What you will do >>
Only one stretch of the data is wanted: the line containing "Task: Save Islamabad with the bookmark icon", the line containing "Image resolution: width=1358", and every line between them, copied exactly.

Listed entries >>

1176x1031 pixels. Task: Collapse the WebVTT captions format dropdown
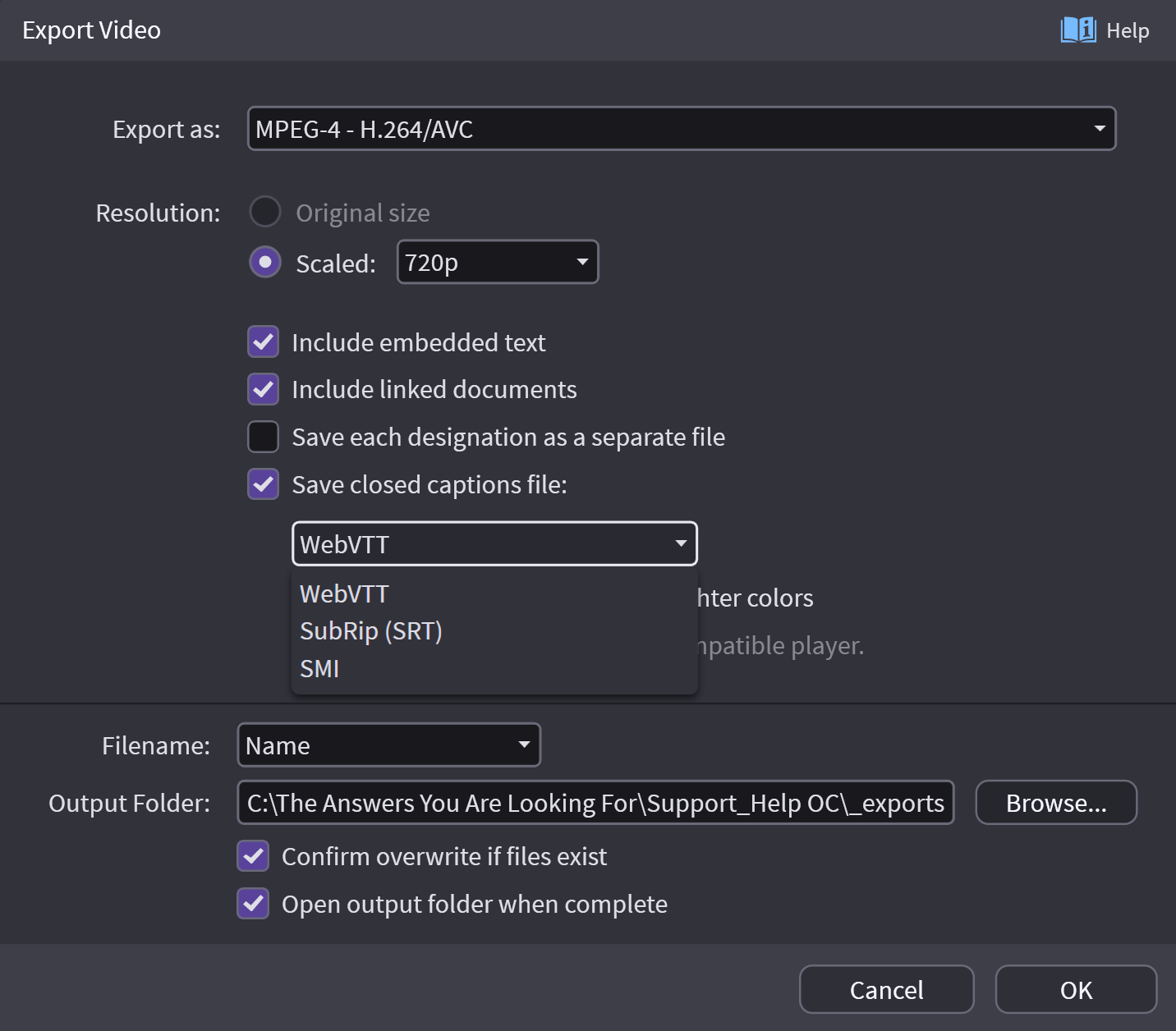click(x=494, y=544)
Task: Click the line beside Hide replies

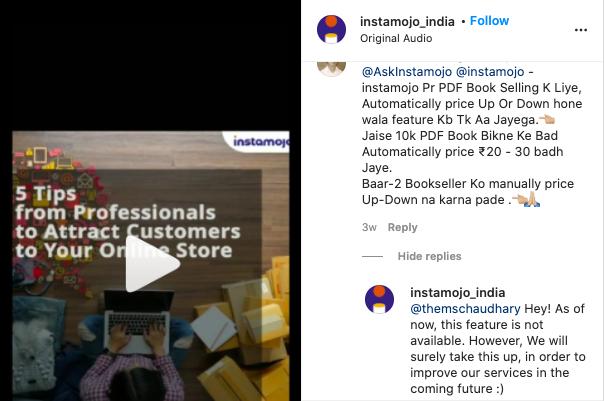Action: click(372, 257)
...
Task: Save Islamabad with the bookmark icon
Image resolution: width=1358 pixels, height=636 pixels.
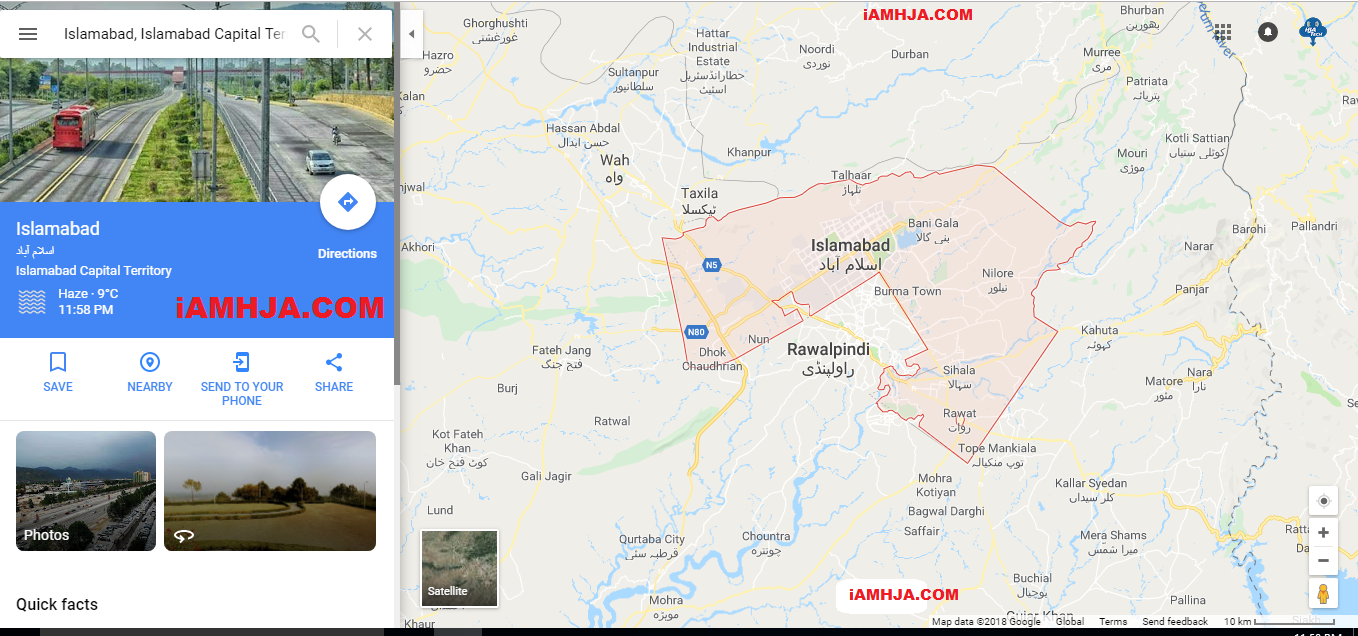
--
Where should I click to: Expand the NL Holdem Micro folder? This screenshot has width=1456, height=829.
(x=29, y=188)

Solution for this problem >>
Task: Save Islamabad with the bookmark icon
Image resolution: width=1358 pixels, height=636 pixels.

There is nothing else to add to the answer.